The original HNSW paper does not provide any information or guidance regarding the update or deletion.
pgvector supports UPDATE/DELETE as summarized at the end of this comment.
High-level Options:
- Option 1: Mark graph nodes as source-invalid instead of deleting or rebuilding the graph index upon DELETE/UPDATE operations. These invalid nodes can still be used during search or insertion, but they will not be included in the results or added to the neighbor lists of new nodes.
- pros: easier maintenance.
- cons: index size continues to grow, and query speed and recall may degrade if too many updates/deletes occur.
- Option 2: Upon DELETE/UPDATE operations, traverse all nodes in the graph and delete/recreate the related connections.
- pros: minimal impact on recall, and the index is always up-to-date.
- cons: extremely slow process, as it requires traversing all nodes in the graph and rebuilding them for complete cleanup.
- Option 3: Combine Options 1 and 2. [ preferred ]\
Mark records as source-invalid and use them for search but exclude them from results. Update the index following Option 2 only when the ANALYSIS table is called (investigate the possibility of triggering this cleanup during ANALYSIS).
- pros: minimizes performance impact, and users can update the index only when needed (during ANALYSIS).
- Option 4: Simply do not support index maintenance during DELETE/UPDATE operations. Require a complete index rebuild after UPDATE/DELETE.
- Option 5: Mark graph nodes as source-invalid and simply skip all those nodes as if they do not exist during search or insertion.
- this workaround will undoubtedly impact the recall.
Implementation if above option 3 selected:
MariaDB does not have an existing way to identify if one element in the index points to a valid or invalid record. MariaDB does immediately updates the index if the record is updated or deleted.
- To save the invalid state:\
Option 2 is preferred as it aligns with the high-level index mechanism by using the same secondary table without introducing too much complexity.
- Option 1: Save another list of invalid references. This needs maintenance of an additional list and an extra logic when searching.
- Option 2: Add a column on the secondary table to mark the index records' state (invalid/valid).
- On DELETE
- load the secondary table
- for each layer from layer_max to 0, mark the corresponding nodes to the source_invalid state.
- On UPDATE
- changes of the graph in the secondary table are similar to INSERT + DELETE
- On SEARCH/INSERT
- use all (invalid and valid) nodes for search.

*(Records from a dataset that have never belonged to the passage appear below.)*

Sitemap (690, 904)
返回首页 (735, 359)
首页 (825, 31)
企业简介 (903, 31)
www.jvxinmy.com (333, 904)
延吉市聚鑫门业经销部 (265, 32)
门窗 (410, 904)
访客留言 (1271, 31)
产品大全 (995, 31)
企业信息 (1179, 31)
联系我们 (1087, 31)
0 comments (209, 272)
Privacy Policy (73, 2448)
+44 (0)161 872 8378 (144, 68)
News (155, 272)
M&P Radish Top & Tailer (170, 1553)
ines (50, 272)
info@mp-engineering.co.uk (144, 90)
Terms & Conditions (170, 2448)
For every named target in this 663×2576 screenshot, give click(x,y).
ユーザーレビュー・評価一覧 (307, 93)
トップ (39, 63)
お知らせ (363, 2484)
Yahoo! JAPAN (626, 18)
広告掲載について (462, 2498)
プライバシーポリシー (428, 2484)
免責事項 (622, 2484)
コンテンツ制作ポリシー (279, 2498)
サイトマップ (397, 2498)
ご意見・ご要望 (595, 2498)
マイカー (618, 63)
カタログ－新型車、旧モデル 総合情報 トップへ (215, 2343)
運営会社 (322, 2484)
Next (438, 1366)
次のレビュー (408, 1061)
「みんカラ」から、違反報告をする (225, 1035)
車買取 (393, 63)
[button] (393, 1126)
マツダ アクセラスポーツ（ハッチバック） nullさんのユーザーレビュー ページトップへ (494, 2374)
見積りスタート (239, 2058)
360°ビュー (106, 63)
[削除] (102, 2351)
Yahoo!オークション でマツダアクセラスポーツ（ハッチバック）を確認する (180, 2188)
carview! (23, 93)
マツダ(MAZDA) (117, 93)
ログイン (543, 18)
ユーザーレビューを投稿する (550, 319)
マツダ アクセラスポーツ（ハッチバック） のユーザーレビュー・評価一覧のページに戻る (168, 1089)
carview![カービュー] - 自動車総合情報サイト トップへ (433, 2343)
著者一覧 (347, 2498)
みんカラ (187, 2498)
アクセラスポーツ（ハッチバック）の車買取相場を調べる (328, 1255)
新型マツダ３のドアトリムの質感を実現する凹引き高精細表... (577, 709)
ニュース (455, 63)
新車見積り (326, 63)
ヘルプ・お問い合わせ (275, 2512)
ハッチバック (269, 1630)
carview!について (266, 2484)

- do not add invalid nodes to the results list
- do not count the invalid node in ef_search or ef_construct
- do not add invalid nodes to the neighbor lists of new nodes
- One possible trigger to start cleaning up all invalid nodes from the graph could be the ANALYSIS table.
- Haven't checked much, needs more investigation.
On DELETE in pgvector
Term Explanations:
heap: In PostgreSQL, the term "heap" refers to the main storage structure used by PostgreSQL to store the actual data of a table.\
TID: In PostgreSQL, TID stands for "Tuple ID". It is a low-level identifier that uniquely identifies a specific row (tuple) within a table's heap (storage).
In pgvector HNSW index, it saves not only the TID of the data but also a copy of the vector value.
When the DELETE query is executed:
- The heap TID is marked as invalid so later index search can check if the corresponding row is still valid or not.
- But at that moment, nothing has changed in the index. I did not find an index interface called during the DELETE query either.
When a row is deleted but before vacuum happens:
- If a search or insert happens, it still use those to-be-deleted elements in the index for search, but not add them in return results.
- It uses the copy of the vector data in the index element to compare the distance but does not read from the heap data.
- It uses the heaptidsLength to identify if it's a valid record to be added in the final results or ef counts. (I haven't figure out what triggers the heaptidsLength to be 0 when the DELETE query happens)
When vacuum executes:
- It traverses through all index pages, gets a list of to-be-deleted nodes
- Then it traverses through all index pages again, and for each node, it checks if its neighbor list contains any to-be-deleted nodes.
- if no, skip
- if yes, empty the neighbor list and rebuild similar to a new insert
Insert and search now are in a functioning state, although some refactoring is needed.